Emissions Analytics evaluated three plug-in hybrid SUV models including BMW’s X5, Volvo’s XC60 and Mitsubishi Motor Corp’s Outlander and found that they released much more CO2 than advertised, even under optimal conditions.
Julia Poliscanova, T&E’s senior director for clean vehicles said, “Plug-in hybrids are fake electric cars, built for lab tests and tax breaks, not real driving.

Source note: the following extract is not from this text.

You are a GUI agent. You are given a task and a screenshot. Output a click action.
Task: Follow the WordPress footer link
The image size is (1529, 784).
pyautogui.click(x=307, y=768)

Governments should stop subsidizing these cars with billions in taxpayers’ money.”
A Volvo spokesperson said in response that all Volvo cars are accredited and completely comply with current emissions legislation.
Mitsubishi spokeswoman Amanda Gibson said that independent tests can generate inaccurate or variable figures that depending on circumstances and “we naturally contest any findings where we have no oversight of the testing or methodology.” BMW did not offer any comments.
The announcement by T&E came shortly after the release of the proposed EU rules that were revealed which laid out tight emission limits for carmakers to attain for their activities to be classed as a sustainable investment.
Under those rules, hybrid vehicles from 2026 onwards would lose their “green label”.
Plug-in hybrids are a combination of conventional combustion engines and electric vehicles, bringing together a smaller engine with an electric motor and battery.
These hybrids have often been referred to as a “gateway technology” designed to make electric vehicle (EV) technology comfortable for consumers particularly as nervousness about the driving range of fully electric vehicles has been an obstacle to mass adoption.
It has also allowed carmakers to stretch the return on their investments in technologies for combustion engines.
Sales of plug-in hybrids accounted for close to half of all-electric or partially electric vehicles in the European Union in the first three quarters of 2020, as a rising number of customers took advantage of government discounts or tax cuts to purchase them.
But climate groups like T&E have been critical of plug-in hybrids because they produce CO2 while depending on their fossil-fuel engine instead of the battery, unlike fully-electric versions.